Cadmium oxide (CdO, 99.998%), methanol (anhydrous, 99.9%), and selenium (Se, 99.999%) were purchased from Alfa Aesar. Bis(trimethylsilyl)sulfide (97%), silver nitrate (99.85%), tri-n-butylphosphine (97%), tri-n-octylphosphine oxide (TOPO, 99%) and tri-n-octylphosphine (TOP, 97%) were purchased from ABCR. Toluene (99.9%) and methanol (≥99.5%) were purchased from Carl Roth. Octadecylphosphonic acid (ODPA, ≥99%), hexylphosphonic acid (HPA, ≥99%), and tributyl phosphine (97%) were purchased from PCI Synthesis. Cadmium nitrate tetrahydrate (99%), hydrogen peroxide (H₂O₂, 35%), lead acetate trihydrate (>99%), mercaptopropionic acid (MPA, 99%), mercury chloride (99.5%), octadecene (ODE, 90%), potassium hydroxide (KOH, ≥85%), sulfur (S, 99.98%), tetrakis(acetonitrile)copper hexafluorophosphate ([Cu(CH₃CN)₄]PF₆, 97%) were purchased from Sigma Aldrich. Acetone (dried, 99.9%) was purchased from Merck.

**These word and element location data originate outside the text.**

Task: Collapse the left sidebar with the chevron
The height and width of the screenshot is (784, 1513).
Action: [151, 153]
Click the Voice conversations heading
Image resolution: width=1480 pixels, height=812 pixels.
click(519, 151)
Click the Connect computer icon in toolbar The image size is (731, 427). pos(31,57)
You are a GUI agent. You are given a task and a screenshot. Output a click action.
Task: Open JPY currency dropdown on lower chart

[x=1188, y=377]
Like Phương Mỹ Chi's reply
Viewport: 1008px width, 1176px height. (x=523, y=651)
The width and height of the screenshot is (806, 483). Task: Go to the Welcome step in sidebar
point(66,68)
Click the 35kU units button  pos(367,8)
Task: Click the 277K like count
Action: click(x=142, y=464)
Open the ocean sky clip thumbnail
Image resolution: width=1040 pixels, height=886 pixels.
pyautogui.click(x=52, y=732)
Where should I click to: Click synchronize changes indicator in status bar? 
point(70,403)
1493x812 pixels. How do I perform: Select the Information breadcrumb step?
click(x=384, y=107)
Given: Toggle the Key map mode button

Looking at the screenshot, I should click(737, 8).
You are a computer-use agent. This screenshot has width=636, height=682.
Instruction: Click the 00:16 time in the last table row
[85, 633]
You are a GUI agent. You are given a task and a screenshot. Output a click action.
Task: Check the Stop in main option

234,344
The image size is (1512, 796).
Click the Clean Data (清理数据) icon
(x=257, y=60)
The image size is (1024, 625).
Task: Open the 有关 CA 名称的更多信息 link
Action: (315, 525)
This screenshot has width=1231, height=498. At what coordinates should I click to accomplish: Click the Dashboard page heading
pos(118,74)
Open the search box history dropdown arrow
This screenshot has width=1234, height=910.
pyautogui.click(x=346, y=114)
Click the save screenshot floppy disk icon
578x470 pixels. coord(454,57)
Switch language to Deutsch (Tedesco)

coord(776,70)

Synthesis of CdSe seeds, CdS seeds and growth of the CdS shell

CdSe seeds and CdS seeds syntheses and CdS shell growth followed the method of Carbone et al. with certain modifications.³⁸ For a detailed description of the syntheses see the ESI.†

Phase transfer of CdSe/CdS NRs and CdS NRs

The as-synthesized CdSe/CdS NRs and CdS NRs were transferred to aqueous solution by the method of Kodanek et al.⁵¹ For a detailed description of the phase transfer see the ESI.†

Synthesis of acetogels and cation exchange reactions

In the following Experimental section all information before the slash character addresses the synthesis with CdSe/CdS NRs and all information behind the slash character belongs to the synthesis with CdS NRs. All cation exchange experiments take place in the glovebox under an argon or nitrogen atmosphere.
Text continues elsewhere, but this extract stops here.